Cluster/HPC configuration

In computer clusters or High-Performance Computing environments CONN can automatically distribute your processing/analyses in parallel across multiple workers/CPUs. This can result in a very significant reduction in processing time, and, given enough available workers/CPUs, it allows the processing and analysis of hundreds or thousands of subjects in the time it would normally take to process just a few subjects. CONN automatically handles all of the complexities associated with dividing your processing step into multiple jobs, submitting and tracking each job, and merging their results, independently of the underlying architecture or job-scheduler technology used (e.g. whether working within a distributed cluster environment, or on a single multiple-processor machine)

Example of use

To use your cluster computing resources from CONN's graphical interface simply select the 'distributed processing' option when starting your analysis/processing steps, and then select how many jobs/workers you would like this work distributed among.

For example, when clicking on the button labeled 'Done' in CONN's Setup tab, you may choose the "distributed processing (run on Background)" option to run this step as a background process in your local machine, then click on the 'Start' button and select 4 as the desired number of jobs.

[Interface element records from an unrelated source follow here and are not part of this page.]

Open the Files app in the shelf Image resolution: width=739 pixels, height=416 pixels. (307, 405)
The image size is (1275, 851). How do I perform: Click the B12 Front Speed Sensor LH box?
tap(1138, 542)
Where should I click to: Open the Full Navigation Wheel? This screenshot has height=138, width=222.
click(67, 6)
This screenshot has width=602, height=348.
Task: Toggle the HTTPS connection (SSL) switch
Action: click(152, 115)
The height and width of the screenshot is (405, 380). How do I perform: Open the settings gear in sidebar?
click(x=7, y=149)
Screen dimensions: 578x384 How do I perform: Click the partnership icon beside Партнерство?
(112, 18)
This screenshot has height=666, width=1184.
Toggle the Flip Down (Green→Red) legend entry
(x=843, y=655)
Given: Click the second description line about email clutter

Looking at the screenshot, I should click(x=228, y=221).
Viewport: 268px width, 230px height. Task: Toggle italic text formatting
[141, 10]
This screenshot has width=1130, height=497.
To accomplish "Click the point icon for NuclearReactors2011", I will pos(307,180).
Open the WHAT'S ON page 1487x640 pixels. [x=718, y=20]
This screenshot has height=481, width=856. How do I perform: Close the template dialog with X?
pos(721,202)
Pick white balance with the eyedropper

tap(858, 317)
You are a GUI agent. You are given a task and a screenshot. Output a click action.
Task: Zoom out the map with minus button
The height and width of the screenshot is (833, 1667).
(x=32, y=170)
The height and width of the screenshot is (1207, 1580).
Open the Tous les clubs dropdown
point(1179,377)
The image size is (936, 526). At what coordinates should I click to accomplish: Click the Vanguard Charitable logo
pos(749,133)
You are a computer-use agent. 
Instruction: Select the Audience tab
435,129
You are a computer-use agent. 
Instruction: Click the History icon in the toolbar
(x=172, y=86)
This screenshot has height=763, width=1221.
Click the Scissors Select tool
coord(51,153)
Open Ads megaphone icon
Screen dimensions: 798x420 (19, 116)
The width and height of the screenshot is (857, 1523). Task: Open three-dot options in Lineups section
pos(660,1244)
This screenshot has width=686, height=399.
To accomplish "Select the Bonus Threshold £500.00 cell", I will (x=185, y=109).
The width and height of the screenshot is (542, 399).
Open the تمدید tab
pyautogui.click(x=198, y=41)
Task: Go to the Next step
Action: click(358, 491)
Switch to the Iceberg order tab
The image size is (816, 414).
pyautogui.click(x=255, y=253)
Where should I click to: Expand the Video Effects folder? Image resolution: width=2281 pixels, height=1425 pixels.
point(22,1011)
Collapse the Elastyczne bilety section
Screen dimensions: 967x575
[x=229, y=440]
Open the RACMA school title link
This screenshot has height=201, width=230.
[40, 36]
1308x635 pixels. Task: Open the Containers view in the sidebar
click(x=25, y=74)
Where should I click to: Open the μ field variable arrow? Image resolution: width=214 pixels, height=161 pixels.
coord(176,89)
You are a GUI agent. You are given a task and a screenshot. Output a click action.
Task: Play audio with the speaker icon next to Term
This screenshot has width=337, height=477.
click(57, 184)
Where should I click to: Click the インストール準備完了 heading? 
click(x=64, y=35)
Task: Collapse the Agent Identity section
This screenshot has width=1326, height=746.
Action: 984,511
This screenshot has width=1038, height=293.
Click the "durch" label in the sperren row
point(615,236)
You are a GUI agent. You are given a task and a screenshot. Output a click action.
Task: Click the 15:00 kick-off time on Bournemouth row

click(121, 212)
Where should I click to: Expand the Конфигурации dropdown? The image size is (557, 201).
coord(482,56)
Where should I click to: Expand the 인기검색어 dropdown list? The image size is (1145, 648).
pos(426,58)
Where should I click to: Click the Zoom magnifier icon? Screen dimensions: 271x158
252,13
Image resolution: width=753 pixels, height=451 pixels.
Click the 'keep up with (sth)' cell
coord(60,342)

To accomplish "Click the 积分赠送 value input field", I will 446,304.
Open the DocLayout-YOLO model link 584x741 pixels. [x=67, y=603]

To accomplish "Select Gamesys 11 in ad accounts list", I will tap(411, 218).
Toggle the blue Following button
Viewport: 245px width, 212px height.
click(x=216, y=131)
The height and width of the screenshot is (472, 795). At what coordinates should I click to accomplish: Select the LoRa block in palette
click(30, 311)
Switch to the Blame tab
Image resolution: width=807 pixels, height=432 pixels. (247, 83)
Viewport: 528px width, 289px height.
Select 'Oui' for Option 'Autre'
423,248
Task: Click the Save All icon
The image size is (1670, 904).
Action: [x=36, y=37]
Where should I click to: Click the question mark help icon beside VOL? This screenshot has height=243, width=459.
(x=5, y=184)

CONN will divide the required processing steps into four batches, each focusing on approximately 1/4th of the subjects in your study, and run those four batches as background processes in your local machine each using a single CPU. When those processes are finished CONN will then collect and merge their results back into your CONN project.

If, instead of using CONN's GUI, you prefer to access the exact same functionality using batch scripts, simply include a parallel field in your batch structure and describe there the number of jobs and desired parallelization profile. For example, the Matlab command:

conn_batch('Setup.done',true, 'Setup.overwrite',true, 'parallel.N',4, 'parallel.profile','Background process (Unix,Mac)');

will perform the exact same steps as in the GUI example above, running CONN's Setup processing pipeline in the background using four separate processes/batches.

Last, if instead of a single multi-core computer, you are running CONN from a computer which is part of a larger computer cluster, you can use the exact same options as in the examples above but choosing instead the appropriate cluster scheduler (e.g. choose "distributed processing (run on Grid Engine computer cluster)" option in the GUI if your computer cluster uses a GridEngine job scheduler). CONN will then automatically submit those same batches to your cluster scheduler as four different jobs, tracking their status in the queue, and merging their results accordingly when they finish.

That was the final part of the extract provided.